# Bayesian Statistics 101: BANOVA

In this part we are going to explore the Bayesian equivalent of ANOVA, i.e. BANOVA. ANOVA is a statistical test used to ascertain if the means of several groups are equal, and therefore generalizes the t-test to more than two groups. In fact, when there are only two groups to compare, the t-statistics is equivalent to the square of the F-statistic, where the latter is ratio of the variance between group means over the variance within the groups.

For simplicity, we will explore the Bayesian counterpart of ANOVA using just two groups but it’s important to realize that the method can be generalized to an arbitrary number of them.

Let’s formulate the problem. What we are trying to do here is to predict a dependent numerical variable given an independent nominal one with 2 levels (groups). If the levels of the independent variable truly influence the dependent one, then we expect one or more means of the groups to differ significantly from each other. In other words, it’s just another form of linear regression.
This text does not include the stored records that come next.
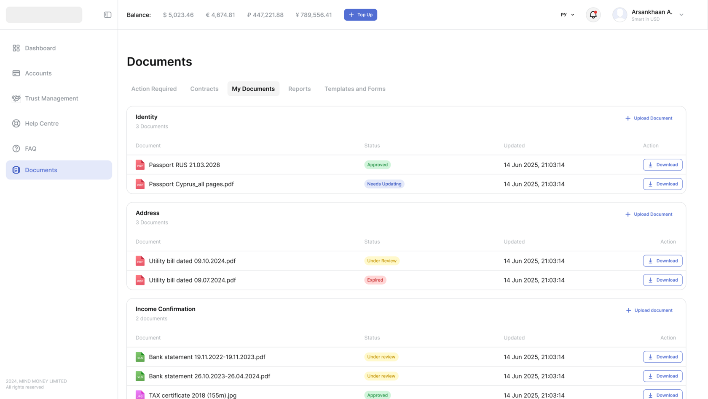
Task: Switch to the Action Required tab
Action: pyautogui.click(x=154, y=89)
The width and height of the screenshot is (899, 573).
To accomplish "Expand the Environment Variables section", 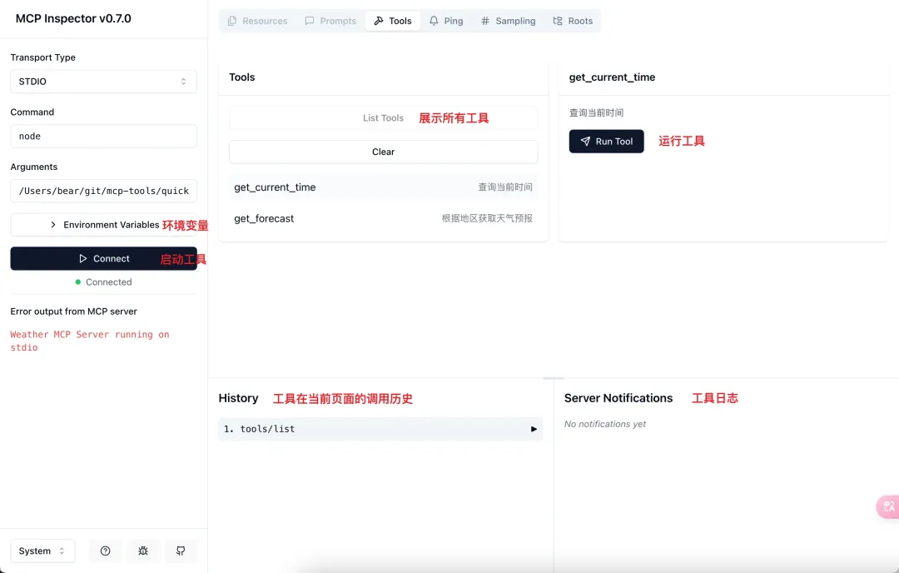I will (x=104, y=225).
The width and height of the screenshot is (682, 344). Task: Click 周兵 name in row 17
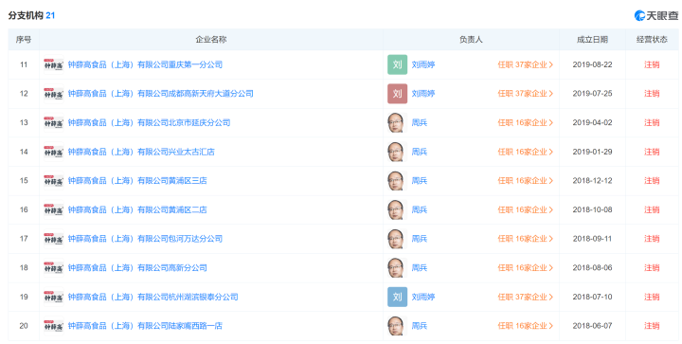pos(420,239)
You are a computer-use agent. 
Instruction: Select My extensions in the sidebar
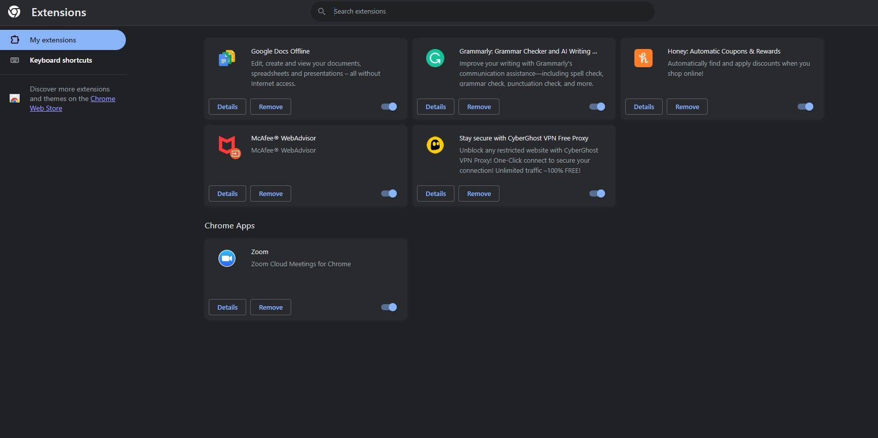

Let’s rephrase the model mathematically by dummy coding the nominal predictor and using the mean value of the predicted variable as baseline:

$\mu_i = \beta_0 + \sum\limits_{j} \beta_j x_{ji}$ (1)

with $\sum\limits_{j=1} \beta_j = 0$ (2)

$\beta_0$ is the mean value of the predicted variable while $\beta_j$ is the quantity by which the mean of the predicted variable changes for the level $j$. Equation (2) is needed to constrain the baseline so that the sum of all deviations from the mean is zero. A careful reader might have noticed that the way we defined the dummy variables, i.e. using the sum-to-zero constraint (STZ), is different from the one commonly seen in the wild known as corner constraints (CR). In (CR) $\beta_o$ represents the mean of the reference group while in (STZ) it represents the overall mean of the effect in all groups.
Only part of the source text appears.